[Entries on where items appear]
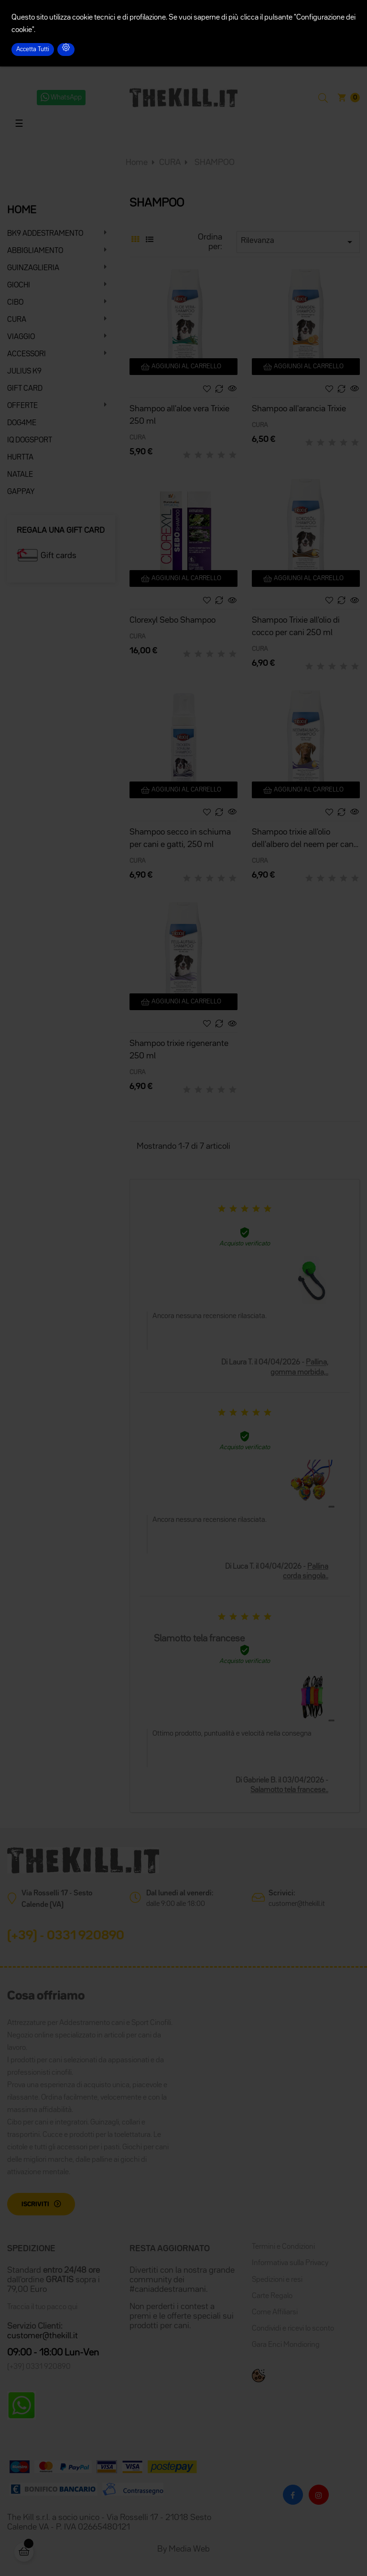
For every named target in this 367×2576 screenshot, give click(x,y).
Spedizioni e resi (277, 2280)
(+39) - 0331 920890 (65, 1936)
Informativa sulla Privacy (290, 2263)
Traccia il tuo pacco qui (42, 2307)
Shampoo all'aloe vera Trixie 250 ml (179, 415)
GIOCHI (18, 285)
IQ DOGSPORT (29, 440)
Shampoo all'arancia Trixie (299, 409)
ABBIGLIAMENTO (35, 251)
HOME (21, 210)
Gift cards (58, 556)
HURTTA (20, 457)
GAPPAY (21, 492)
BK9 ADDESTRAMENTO (45, 234)
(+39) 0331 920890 (39, 2367)
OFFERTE (22, 406)
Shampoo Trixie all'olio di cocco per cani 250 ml (296, 626)
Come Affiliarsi (275, 2312)
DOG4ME (21, 423)
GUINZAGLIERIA (33, 268)
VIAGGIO (21, 337)
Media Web (189, 2549)
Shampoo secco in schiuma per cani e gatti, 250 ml (180, 838)
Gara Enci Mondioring (286, 2345)
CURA (16, 320)
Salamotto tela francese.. (289, 1790)
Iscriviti (35, 2204)
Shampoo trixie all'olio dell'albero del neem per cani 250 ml (304, 839)
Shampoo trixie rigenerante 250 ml (179, 1050)
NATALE (20, 475)
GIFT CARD (25, 388)
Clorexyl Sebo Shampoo (173, 620)
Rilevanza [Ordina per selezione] (298, 242)
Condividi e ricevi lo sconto (293, 2328)
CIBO (15, 302)
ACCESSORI (26, 354)
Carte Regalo (272, 2296)
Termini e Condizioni (283, 2247)
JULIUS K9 (24, 371)
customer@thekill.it (297, 1904)
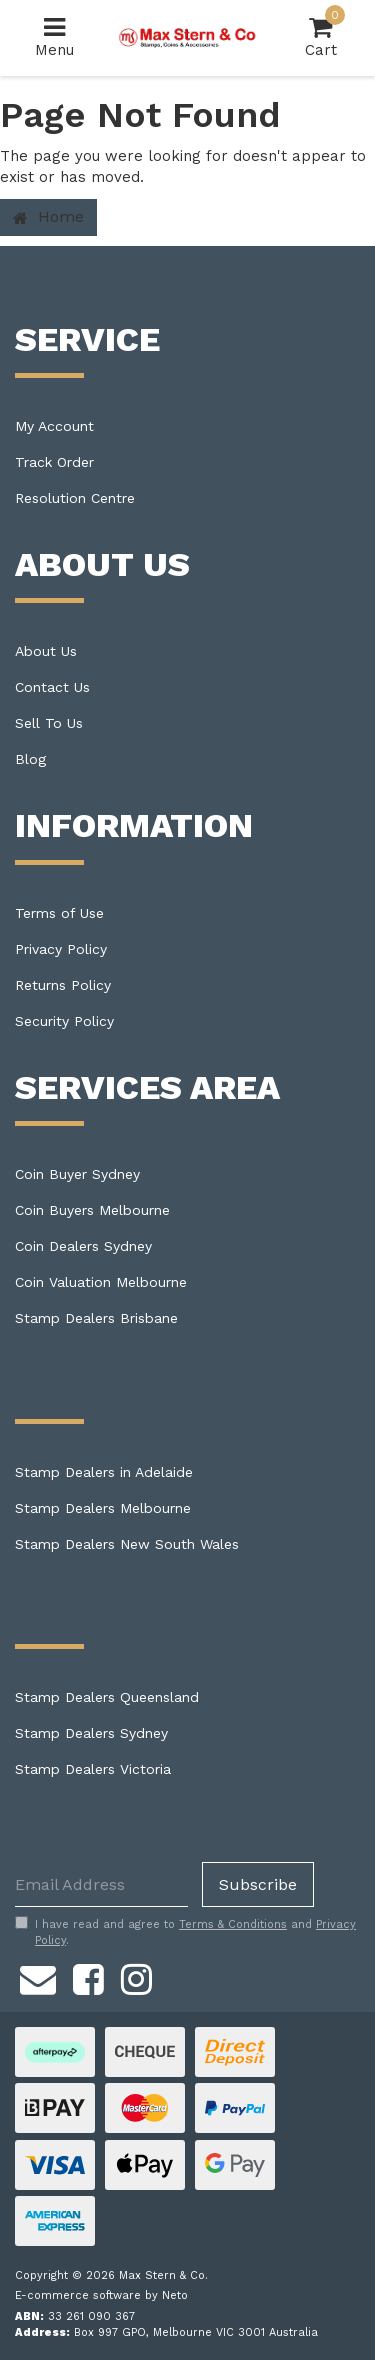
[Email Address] (101, 1884)
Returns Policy (63, 985)
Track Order (54, 462)
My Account (54, 426)
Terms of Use (59, 913)
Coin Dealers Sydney (83, 1246)
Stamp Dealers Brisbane (96, 1318)
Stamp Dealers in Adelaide (104, 1472)
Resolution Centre (75, 498)
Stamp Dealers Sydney (91, 1733)
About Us (46, 651)
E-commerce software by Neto (101, 2295)
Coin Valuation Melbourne (101, 1282)
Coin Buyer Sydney (77, 1174)
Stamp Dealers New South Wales (127, 1544)
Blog (30, 759)
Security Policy (64, 1021)
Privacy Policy (61, 949)
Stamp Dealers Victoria (93, 1769)
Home (48, 216)
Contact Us (52, 687)
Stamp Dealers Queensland (107, 1697)
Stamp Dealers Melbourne (103, 1508)
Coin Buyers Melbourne (92, 1210)
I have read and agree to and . (185, 1932)
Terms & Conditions (233, 1924)
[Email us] (38, 1976)
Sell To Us (49, 723)
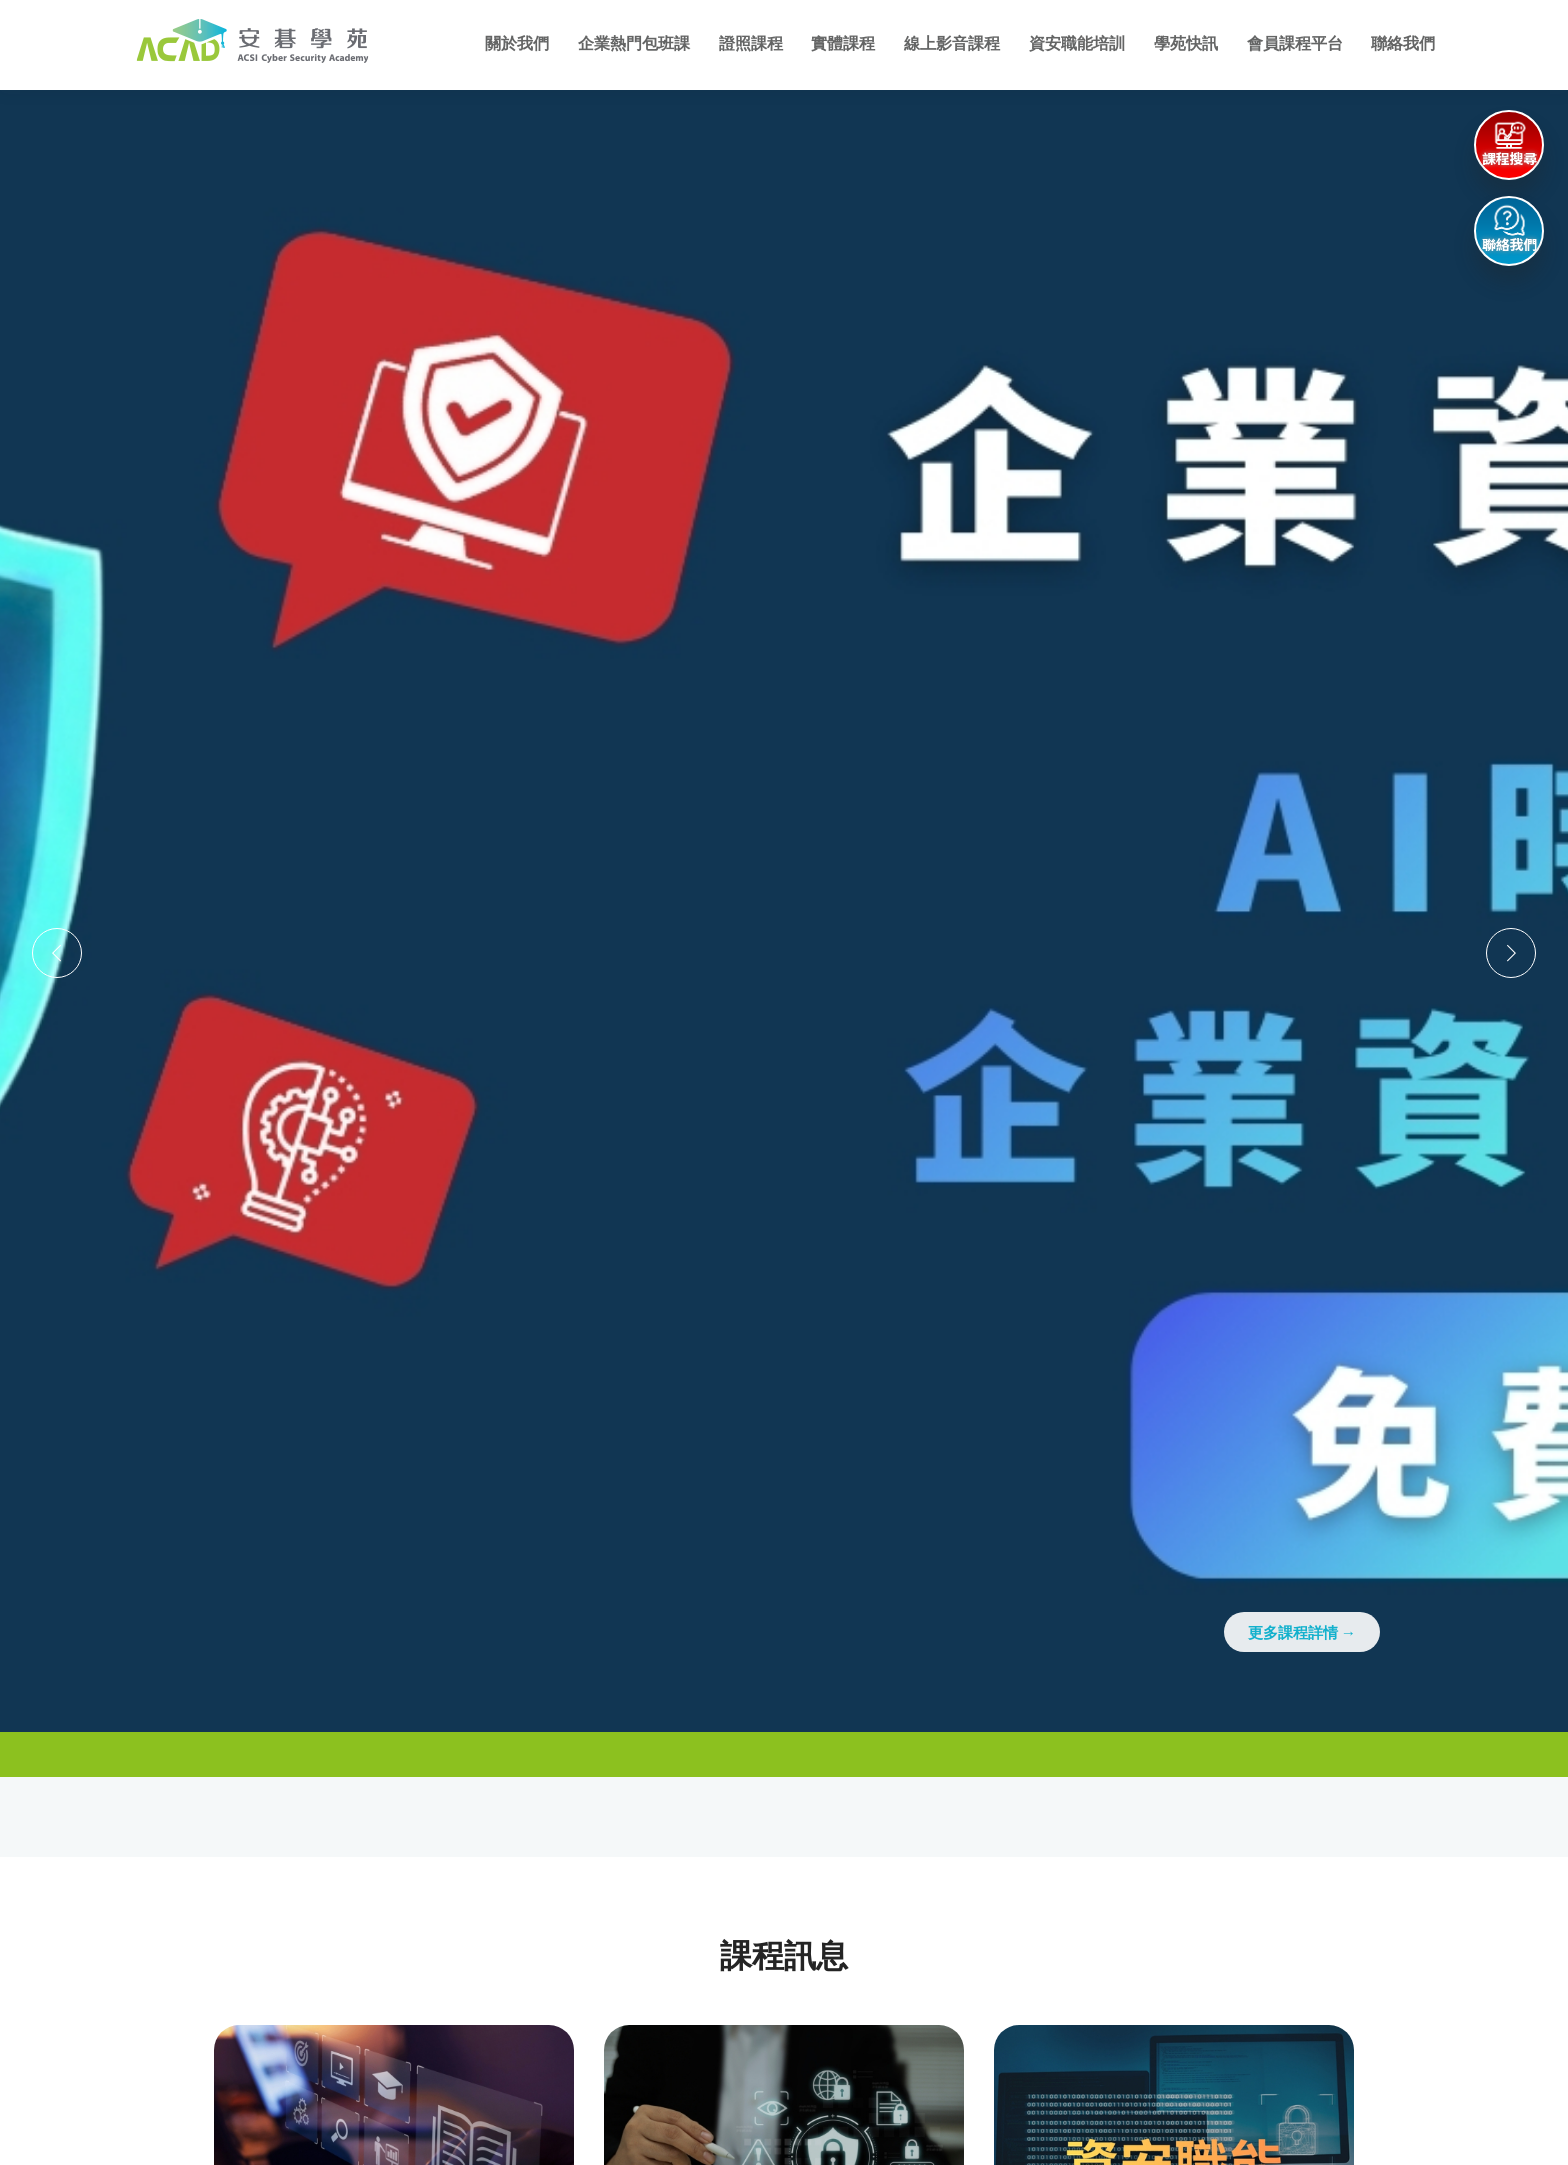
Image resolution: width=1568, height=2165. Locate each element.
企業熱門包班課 (634, 43)
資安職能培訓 (1077, 43)
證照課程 (751, 43)
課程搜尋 (1509, 159)
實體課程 (843, 43)
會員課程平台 (1295, 43)
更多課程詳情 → (1302, 1632)
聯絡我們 (1403, 43)
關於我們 (517, 43)
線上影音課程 (952, 43)
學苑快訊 (1186, 43)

■ **TASK OBJECTIVE**: Format the records as a two-column CSV with the header "element" and "location", starting with the line containing "Rilevanza [Ordina per selezione] (298, 242)" and going on through the line containing "About Us (46, 651)". Put each record's text and its answer in separate quoted fields, change any line breaks into spaces, and leave the pictures out.

■ **SOLVED PROBLEM**:
element,location
"Rilevanza [Ordina per selezione]","(298, 242)"
"Condividi e ricevi lo sconto","(293, 2328)"
"CIBO","(15, 302)"
"ACCESSORI","(26, 354)"
"Carte Regalo","(272, 2296)"
"Termini e Condizioni","(283, 2247)"
"JULIUS K9","(24, 371)"
"customer@thekill.it","(297, 1904)"
"[Email Address]","(101, 1884)"
"Returns Policy","(63, 985)"
"Track Order","(54, 462)"
"My Account","(54, 426)"
"Terms of Use","(59, 913)"
"Coin Dealers Sydney","(83, 1246)"
"Stamp Dealers Brisbane","(96, 1318)"
"Stamp Dealers in Adelaide","(104, 1472)"
"Resolution Centre","(75, 498)"
"Stamp Dealers Sydney","(91, 1733)"
"About Us","(46, 651)"